Records contained in a dataset:
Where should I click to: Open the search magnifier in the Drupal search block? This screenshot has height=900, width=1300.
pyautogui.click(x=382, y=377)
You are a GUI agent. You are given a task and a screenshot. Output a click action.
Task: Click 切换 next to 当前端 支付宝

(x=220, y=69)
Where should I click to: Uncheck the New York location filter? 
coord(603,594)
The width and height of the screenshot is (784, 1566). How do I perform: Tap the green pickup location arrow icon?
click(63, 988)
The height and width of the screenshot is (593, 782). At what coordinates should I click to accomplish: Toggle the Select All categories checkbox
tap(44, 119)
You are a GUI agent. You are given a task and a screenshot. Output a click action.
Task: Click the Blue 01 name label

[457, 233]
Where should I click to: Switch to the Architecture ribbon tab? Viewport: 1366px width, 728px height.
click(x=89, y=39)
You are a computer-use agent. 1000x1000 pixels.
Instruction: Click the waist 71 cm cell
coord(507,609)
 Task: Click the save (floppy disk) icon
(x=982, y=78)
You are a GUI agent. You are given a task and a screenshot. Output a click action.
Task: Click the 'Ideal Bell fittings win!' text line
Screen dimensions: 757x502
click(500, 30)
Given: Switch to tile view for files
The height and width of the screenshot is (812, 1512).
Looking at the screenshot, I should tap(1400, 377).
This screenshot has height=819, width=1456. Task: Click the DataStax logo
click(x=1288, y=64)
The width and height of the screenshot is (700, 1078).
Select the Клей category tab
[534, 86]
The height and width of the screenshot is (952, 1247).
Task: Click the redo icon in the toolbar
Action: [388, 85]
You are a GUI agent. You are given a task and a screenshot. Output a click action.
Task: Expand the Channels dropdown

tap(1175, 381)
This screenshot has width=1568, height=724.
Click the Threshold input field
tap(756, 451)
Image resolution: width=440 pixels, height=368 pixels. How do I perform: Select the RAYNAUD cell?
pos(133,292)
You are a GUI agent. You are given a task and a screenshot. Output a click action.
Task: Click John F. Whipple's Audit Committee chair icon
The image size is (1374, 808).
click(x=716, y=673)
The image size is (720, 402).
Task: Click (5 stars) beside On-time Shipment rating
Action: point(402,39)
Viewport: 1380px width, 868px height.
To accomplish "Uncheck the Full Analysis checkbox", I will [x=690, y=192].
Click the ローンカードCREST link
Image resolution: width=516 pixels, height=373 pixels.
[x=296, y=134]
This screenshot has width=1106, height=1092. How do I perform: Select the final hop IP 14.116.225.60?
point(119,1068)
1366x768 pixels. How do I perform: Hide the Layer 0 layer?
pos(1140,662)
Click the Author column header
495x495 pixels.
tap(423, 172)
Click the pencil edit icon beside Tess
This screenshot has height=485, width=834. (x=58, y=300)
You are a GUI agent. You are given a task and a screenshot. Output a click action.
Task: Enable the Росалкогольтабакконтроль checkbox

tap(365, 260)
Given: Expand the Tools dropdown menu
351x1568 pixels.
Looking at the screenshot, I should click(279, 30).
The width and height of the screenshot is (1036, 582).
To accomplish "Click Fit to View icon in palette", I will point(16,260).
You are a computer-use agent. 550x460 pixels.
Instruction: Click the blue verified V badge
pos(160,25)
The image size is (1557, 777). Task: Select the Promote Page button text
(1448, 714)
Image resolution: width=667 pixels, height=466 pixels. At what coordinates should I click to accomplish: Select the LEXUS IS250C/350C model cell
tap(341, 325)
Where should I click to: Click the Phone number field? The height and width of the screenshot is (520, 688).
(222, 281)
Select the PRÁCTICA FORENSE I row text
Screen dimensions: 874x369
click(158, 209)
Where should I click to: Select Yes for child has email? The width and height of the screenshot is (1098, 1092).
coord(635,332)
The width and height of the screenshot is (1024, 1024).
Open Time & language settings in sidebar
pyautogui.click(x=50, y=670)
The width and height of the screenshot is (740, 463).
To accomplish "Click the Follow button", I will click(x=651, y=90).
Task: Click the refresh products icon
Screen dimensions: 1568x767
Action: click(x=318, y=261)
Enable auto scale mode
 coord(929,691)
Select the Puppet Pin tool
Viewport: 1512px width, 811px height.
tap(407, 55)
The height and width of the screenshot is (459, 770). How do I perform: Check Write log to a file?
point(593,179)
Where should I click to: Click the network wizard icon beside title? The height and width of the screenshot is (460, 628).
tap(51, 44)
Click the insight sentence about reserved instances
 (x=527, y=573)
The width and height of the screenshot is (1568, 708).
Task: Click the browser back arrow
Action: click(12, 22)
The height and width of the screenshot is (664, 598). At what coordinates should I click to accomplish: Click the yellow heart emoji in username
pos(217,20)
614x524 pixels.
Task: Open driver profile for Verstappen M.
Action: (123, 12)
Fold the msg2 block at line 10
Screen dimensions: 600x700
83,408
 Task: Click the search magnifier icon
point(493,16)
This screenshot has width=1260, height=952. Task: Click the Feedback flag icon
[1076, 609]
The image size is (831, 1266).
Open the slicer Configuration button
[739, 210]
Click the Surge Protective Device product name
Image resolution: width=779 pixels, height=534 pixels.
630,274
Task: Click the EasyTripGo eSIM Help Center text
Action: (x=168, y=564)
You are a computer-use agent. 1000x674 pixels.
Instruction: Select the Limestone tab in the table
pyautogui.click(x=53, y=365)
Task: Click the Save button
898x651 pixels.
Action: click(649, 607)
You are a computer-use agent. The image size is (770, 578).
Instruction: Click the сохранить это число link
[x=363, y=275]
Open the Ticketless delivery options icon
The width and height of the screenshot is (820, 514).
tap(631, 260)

EXERCISE AIM:
Where a line of the records has the string "computer", copy that line.

TASK RESULT:
You are a computer-use agent. 1000x1000 pixels.
You are a computer-use agent. 550x460 pixels.
You are a computer-use agent. 1000x674 pixels.
You are a computer-use agent. The image size is (770, 578).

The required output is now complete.